Cependant, la résistance des législateurs pourrait tout de même constituer un obstacle pour la BCE, qui pose les bases de l'euro numérique.
La Commission européenne a proposé une réglementation pour l'euro numérique en juin 2023, mais peu de choses se sont passées depuis, en raison du scepticisme de certains législateurs et banquiers.
Rasmus Andresen, un politicien écologiste qui, comme Ferber, siège à la commission parlementaire chargée de superviser la BCE, a déclaré que la banque centrale devait restaurer la confiance des citoyens, sinon l'euro numérique pourrait être "en danger d'échec".
Jussi Saramo, du groupe de gauche, soutient toujours le lancement d'un euro numérique mais a souligné "la nécessité pour la BCE d'améliorer ses propres systèmes".

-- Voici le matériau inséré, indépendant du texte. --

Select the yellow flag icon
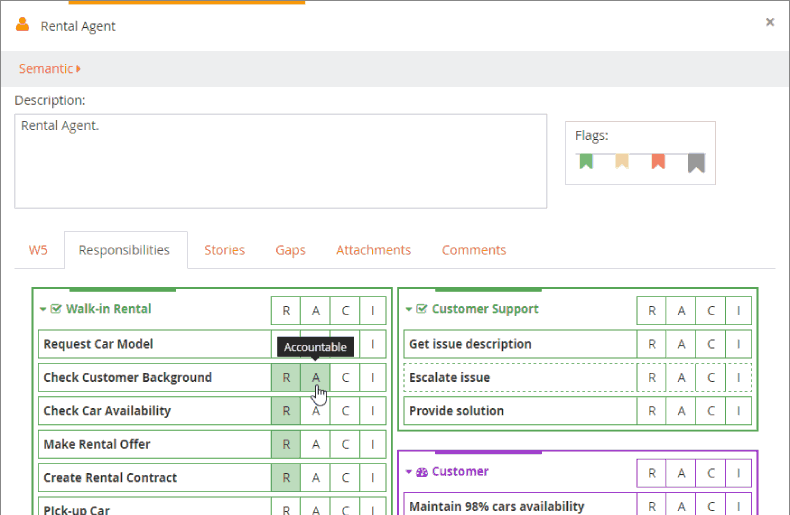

Leur collègue Johan Van Overtveldt, du groupe européen des Conservateurs et Réformistes, eurosceptique, a déclaré que "la BCE devrait prouver qu'elle peut maintenir une infrastructure financière ininterrompue et sûre" avant de passer à l'euro numérique.
Il s'agirait essentiellement d'un portefeuille électronique garanti par la banque centrale, qui fournirait également l'infrastructure. Il serait distribué par des entreprises telles que des banques ou des fournisseurs de portefeuilles.
La BCE voit en cela une réponse à l'initiative du président américain Donald Trump visant à promouvoir les stablecoins, un type de cryptomonnaie généralement lié au dollar américain et de plus en plus utilisé comme moyen de paiement numérique.
Mais les banquiers ont majoritairement été sceptiques, craignant que cela ne vide leurs coffres à mesure que les clients transfèrent une partie de leurs liquidités vers la sécurité d'un portefeuille garanti par la BCE.
La BCE espère que la législation sera en place d'ici l'automne pour pouvoir voter officiellement le lancement du projet.